▸ Prompt
The expected output is the first line of the data below and every line after it, up to and including the line containing "[Unisub] (616, 2327)", each reproduced exactly.

▸ Provided records
= = =

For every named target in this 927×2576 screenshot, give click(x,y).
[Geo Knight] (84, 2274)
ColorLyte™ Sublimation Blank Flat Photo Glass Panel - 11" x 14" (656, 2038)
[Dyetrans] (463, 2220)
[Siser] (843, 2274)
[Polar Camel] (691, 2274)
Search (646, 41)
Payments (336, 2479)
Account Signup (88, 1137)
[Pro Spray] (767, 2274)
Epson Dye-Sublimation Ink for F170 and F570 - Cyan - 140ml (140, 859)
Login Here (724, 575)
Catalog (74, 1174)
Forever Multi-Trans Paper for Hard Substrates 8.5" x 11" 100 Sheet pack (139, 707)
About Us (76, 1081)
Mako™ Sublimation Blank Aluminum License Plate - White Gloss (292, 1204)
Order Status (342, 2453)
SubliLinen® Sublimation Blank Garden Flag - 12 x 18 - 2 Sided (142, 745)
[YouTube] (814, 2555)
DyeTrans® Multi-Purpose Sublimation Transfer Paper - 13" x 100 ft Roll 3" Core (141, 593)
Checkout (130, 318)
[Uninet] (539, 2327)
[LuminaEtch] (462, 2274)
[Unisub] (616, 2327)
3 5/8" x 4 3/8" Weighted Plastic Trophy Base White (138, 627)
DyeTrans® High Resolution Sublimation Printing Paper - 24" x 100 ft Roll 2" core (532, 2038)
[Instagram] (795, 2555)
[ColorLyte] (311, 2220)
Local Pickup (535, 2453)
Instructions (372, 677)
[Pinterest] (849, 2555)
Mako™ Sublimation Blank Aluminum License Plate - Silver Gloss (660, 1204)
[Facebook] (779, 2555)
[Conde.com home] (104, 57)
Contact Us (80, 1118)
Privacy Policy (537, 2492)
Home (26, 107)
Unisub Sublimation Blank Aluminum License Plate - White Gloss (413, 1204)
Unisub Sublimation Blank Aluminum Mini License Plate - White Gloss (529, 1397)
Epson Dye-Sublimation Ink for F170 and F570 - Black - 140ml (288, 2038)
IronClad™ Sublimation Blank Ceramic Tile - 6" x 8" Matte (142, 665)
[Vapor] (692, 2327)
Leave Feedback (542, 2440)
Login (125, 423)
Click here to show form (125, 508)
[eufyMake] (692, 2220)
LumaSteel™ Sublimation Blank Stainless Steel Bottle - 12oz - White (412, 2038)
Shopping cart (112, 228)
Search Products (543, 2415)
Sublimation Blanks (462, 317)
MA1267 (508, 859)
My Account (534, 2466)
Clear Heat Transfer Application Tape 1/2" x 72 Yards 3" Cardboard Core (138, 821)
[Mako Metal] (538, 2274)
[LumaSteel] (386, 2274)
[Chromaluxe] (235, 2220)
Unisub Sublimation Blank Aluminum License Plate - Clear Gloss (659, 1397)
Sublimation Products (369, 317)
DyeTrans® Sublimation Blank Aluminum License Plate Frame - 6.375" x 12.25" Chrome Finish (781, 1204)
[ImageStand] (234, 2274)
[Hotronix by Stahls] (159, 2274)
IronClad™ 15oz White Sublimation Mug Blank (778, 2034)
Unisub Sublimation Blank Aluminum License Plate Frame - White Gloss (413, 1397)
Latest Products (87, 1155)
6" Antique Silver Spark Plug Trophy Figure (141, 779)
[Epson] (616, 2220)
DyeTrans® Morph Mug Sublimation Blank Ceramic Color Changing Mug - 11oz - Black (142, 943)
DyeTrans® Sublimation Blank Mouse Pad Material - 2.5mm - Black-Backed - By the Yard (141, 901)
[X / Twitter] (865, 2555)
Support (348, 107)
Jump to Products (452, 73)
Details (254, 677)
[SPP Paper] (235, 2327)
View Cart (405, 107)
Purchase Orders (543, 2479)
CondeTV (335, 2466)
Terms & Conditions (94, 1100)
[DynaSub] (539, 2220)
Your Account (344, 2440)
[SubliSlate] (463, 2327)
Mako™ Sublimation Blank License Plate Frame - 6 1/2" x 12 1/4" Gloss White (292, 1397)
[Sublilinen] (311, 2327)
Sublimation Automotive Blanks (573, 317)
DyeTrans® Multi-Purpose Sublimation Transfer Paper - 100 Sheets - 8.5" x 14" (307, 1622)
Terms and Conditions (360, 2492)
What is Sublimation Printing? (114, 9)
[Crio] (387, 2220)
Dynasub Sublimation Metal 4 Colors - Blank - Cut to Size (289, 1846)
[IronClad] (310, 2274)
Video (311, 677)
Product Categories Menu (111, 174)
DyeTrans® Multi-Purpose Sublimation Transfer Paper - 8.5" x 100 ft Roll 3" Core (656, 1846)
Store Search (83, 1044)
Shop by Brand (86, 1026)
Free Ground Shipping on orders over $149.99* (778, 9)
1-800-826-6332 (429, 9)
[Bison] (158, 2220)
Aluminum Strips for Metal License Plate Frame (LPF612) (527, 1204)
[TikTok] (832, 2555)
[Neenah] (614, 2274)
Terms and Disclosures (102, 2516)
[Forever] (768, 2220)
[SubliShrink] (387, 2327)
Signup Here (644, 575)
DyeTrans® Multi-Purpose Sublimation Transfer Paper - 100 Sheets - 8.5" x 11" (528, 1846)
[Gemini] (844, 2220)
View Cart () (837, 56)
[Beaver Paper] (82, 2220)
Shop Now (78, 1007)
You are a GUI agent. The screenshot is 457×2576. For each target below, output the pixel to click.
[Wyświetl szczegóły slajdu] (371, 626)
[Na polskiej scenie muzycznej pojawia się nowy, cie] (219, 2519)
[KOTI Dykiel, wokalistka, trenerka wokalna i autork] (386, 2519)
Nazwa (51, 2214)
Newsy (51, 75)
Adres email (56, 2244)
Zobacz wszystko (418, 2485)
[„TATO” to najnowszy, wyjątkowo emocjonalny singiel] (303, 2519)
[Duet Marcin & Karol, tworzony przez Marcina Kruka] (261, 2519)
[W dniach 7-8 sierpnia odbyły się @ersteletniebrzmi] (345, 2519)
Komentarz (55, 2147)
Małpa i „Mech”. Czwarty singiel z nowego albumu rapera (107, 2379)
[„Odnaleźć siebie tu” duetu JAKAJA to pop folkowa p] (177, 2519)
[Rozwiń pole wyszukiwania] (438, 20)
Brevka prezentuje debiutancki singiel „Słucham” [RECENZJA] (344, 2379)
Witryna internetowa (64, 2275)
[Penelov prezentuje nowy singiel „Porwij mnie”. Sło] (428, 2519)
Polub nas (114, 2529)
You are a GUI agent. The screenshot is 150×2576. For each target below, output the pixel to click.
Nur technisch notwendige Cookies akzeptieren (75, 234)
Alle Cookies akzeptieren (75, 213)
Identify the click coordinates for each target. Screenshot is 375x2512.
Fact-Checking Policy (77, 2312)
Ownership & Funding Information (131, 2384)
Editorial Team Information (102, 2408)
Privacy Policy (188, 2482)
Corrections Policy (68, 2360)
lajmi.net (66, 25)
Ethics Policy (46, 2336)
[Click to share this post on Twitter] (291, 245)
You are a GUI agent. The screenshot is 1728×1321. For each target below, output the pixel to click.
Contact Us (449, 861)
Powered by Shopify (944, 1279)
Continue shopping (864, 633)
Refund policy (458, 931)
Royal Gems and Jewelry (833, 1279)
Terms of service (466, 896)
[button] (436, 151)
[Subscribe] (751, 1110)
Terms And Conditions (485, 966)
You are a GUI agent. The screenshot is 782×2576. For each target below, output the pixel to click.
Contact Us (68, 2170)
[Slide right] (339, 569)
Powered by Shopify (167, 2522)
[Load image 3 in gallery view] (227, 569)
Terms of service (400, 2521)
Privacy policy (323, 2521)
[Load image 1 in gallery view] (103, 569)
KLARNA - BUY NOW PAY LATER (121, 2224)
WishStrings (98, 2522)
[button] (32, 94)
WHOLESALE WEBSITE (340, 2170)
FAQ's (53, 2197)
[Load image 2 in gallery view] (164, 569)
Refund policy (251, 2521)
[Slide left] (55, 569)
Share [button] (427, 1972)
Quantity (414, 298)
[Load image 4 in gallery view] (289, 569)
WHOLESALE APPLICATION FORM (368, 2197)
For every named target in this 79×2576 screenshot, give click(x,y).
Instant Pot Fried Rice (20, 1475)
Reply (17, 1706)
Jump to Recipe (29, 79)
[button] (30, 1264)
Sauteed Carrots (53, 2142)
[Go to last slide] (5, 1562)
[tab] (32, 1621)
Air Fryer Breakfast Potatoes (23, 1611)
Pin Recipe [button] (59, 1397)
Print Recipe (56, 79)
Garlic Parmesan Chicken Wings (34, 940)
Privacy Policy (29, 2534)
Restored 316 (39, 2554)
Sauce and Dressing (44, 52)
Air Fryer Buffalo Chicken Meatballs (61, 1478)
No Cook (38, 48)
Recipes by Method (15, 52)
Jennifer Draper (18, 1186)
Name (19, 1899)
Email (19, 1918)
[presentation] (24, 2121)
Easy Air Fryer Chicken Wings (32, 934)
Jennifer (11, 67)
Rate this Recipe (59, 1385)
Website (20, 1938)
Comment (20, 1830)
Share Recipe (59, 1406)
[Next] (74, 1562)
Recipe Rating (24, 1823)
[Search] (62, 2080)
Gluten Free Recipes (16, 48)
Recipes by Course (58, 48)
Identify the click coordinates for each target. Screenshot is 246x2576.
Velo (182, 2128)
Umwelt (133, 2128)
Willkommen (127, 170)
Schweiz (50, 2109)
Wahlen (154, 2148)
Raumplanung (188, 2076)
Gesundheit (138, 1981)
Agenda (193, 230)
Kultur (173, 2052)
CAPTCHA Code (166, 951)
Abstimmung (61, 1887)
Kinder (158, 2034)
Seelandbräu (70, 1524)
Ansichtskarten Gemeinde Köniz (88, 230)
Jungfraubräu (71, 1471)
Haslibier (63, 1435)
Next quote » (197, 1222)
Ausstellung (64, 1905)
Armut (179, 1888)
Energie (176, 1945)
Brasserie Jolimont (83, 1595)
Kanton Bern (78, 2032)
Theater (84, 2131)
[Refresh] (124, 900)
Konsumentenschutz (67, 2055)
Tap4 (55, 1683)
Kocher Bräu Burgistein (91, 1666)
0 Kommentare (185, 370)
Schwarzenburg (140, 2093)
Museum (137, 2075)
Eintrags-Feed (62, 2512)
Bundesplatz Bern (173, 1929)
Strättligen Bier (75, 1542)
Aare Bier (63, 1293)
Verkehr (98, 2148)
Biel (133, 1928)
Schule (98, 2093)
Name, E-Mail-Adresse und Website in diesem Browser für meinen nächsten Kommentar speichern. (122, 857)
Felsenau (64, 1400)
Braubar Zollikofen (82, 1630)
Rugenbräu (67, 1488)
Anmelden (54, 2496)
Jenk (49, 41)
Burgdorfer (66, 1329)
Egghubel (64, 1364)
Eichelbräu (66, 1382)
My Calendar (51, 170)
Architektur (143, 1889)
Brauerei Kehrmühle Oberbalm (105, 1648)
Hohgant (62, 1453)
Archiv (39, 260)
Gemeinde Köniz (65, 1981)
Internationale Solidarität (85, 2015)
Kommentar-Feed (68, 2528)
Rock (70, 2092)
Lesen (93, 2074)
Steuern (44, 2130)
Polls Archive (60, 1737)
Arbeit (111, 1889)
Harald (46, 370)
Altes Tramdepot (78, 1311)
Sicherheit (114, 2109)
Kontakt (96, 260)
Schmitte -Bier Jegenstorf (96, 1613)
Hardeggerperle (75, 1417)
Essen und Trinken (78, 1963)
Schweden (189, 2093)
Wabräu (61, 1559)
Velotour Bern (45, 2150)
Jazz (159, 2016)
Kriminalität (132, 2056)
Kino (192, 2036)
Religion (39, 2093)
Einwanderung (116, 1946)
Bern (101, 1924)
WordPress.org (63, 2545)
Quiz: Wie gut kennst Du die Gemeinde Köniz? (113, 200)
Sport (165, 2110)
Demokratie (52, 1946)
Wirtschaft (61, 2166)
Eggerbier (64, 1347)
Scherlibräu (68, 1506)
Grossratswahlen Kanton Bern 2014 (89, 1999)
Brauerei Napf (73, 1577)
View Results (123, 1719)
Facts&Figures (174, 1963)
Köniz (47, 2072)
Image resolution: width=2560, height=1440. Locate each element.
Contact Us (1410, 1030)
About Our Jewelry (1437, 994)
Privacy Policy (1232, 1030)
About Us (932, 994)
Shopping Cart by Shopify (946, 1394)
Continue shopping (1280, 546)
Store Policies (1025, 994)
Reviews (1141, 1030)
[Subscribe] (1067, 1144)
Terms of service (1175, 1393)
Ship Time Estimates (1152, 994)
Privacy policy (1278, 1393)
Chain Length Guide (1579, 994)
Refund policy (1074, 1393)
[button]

= = =

▸ The completed task
For every named target in this 927×2576 screenshot, give click(x,y).
[Geo Knight] (84, 2274)
ColorLyte™ Sublimation Blank Flat Photo Glass Panel - 11" x 14" (656, 2038)
[Dyetrans] (463, 2220)
[Siser] (843, 2274)
[Polar Camel] (691, 2274)
Search (646, 41)
Payments (336, 2479)
Account Signup (88, 1137)
[Pro Spray] (767, 2274)
Epson Dye-Sublimation Ink for F170 and F570 - Cyan - 140ml (140, 859)
Login Here (724, 575)
Catalog (74, 1174)
Forever Multi-Trans Paper for Hard Substrates 8.5" x 11" 100 Sheet pack (139, 707)
About Us (76, 1081)
Mako™ Sublimation Blank Aluminum License Plate - White Gloss (292, 1204)
Order Status (342, 2453)
SubliLinen® Sublimation Blank Garden Flag - 12 x 18 - 2 Sided (142, 745)
[YouTube] (814, 2555)
DyeTrans® Multi-Purpose Sublimation Transfer Paper - 13" x 100 ft Roll 3" Core (141, 593)
Checkout (130, 318)
[Uninet] (539, 2327)
[LuminaEtch] (462, 2274)
[Unisub] (616, 2327)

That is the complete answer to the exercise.